Pero el caso es que miré y sentí una mano, insegura y decidida a la vez, tomándole el pulso a mi vida. A esta vida, es necesario decirlo, que se me escapaba sin avisar como si estuviera comprometida con ella sola. Sinceramente, mirar al cielo o no me daba igual, tanto como saber que mi vida me correspondía en un ínfimo porcentaje[…]

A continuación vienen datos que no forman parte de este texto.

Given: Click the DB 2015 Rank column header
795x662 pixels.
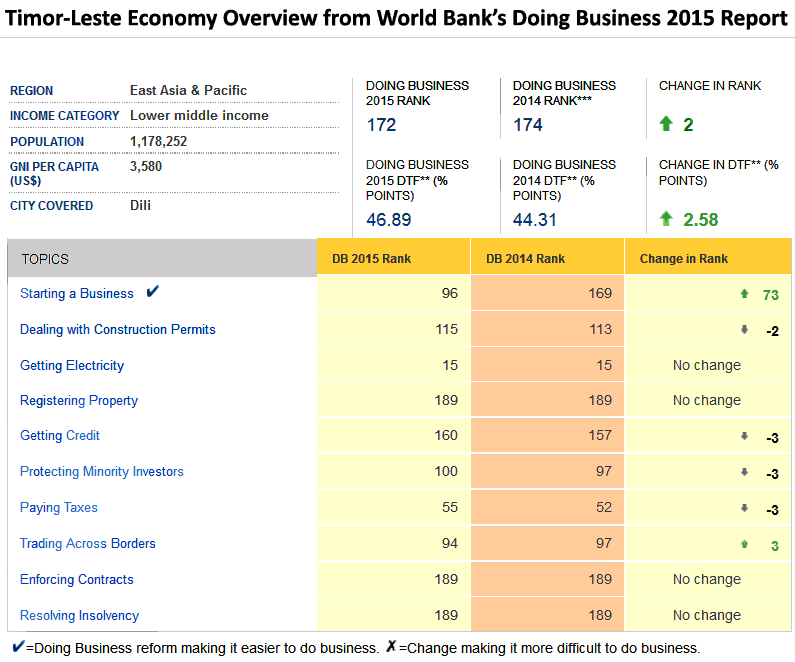Looking at the screenshot, I should pos(371,259).
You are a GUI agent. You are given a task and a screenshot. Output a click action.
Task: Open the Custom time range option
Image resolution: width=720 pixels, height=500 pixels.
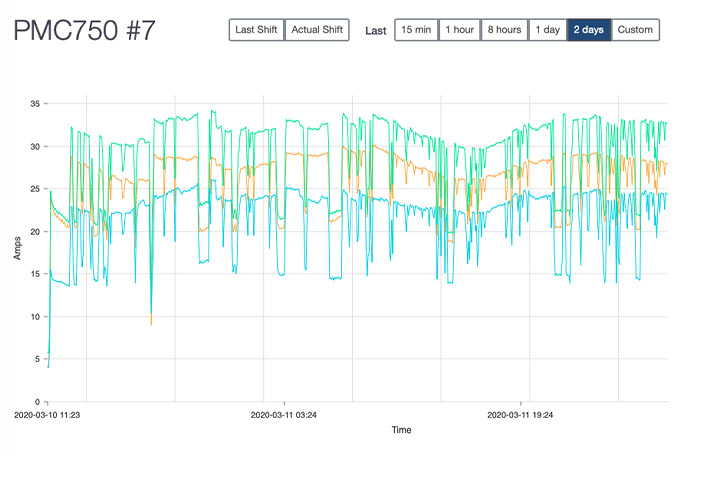click(x=635, y=30)
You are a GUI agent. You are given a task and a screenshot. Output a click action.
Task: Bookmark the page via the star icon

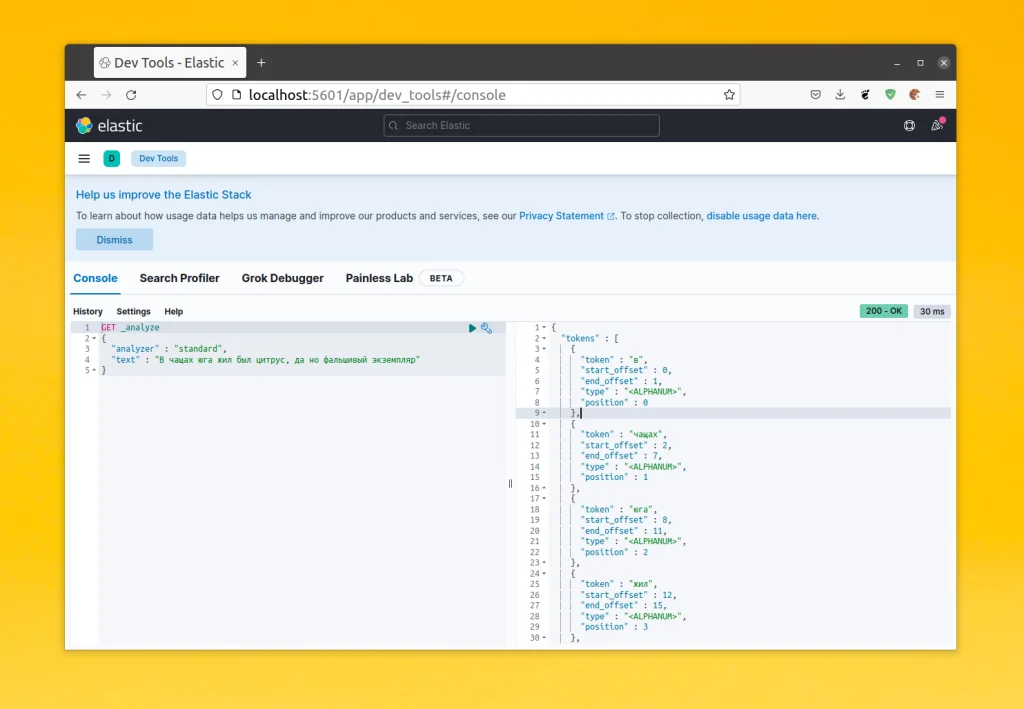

En fin, miré al cielo y noté que le faltaban estrellas. No estaban las que solían estar cuando, dos semanas al año, nos tirábamos con Segis en el césped de la Ciudad Universitaria. Las conté a todas y sentí la soledad del tiempo pasado. Obviamente el miserable se me había escurrido más rápido de lo habitual y permitido. Pero no me arrepiento. Además, arrepentirme ahora sería arrepentirme del arrepentimiento con lo que, silogismos baratos y sofismas etruscos quedan escondidos en la gaveta del almacén contemporáneo. Pero en realidad, estaba tratando de dilucidar por qué a este cielo le faltaban estrellas. Leí informes de L’Osservatore Romano que no preanunciaban nada fuera de lo común. La porción visible de la luna seguía ahí, impávida y dominante; el azul profundo, casi negro, indicaba que la noche ya era dueña total de la calma… Entonces, ¿dónde carajo estaban las estrellas?

Tal vez nunca vuelva a mirar al cielo. Tal vez me aprisione prematuramente. No me resulta difícil imaginarme con camisas de seda negra, medibachas al tono y ajustados corsés combinados con el tul del deseo. Me veo así, penetrada y resuelta; encima o debajo de imbéciles que sueñan con poseerme para siempre, esperando de mi boca una confesión de amor. ¡Soy una profesional! […] En mi tránsito a la prostitución crucé estrellas a las que jamás había prestado atención. Tachitos de frutas orinados. Frascos de cosméticos desconocidos. Historias de psicoterapias. Y un arrebatado impulso de mandar todo esto a la mierda.

Pero estaba en París, frente al Moulin Rouge, saboreando gotas de placer extraño y haciendo gárgaras con el semen de extraños y experimentales debutantes, extranjeros y exiliados que acomodaban franelas y flores mientras yo acumulaba francos y estampillas con el busto de Napoleón. Esta vez me convencí de no volver atrás. Las dudas, esas viejas solteronas de bigotes pinchudos, no alcanzaron a poner sus garras sobre mi mente filosofal. Después de todo, esas estrellas que le faltan al cielo, ¿no estarán cerca mío? Y, ¿por qué no?, tal vez yo sea dueña de placeres y excrementos y felaciones y perversiones… Debo reconocer que este dudoso «estar acá», sentada en el bidé, masajeando mi sexo, introduciéndome el jabón francés, es como un vertiginoso estar a salvo de las imprecaciones moralistas de mis conciudadanos. Soy la amante del Tercer Orden (ya que no hay más Tercer Mundo) y estoy dispuesta a saltar al vacío, olvidarme del marinero búlgaro, pero jamás volveré a recorrer las tortuosas orillas de La Cañada. Mi obsesión hacia las artes culinarias no ha decaído. Eso sí, el sexo anal es más caro.»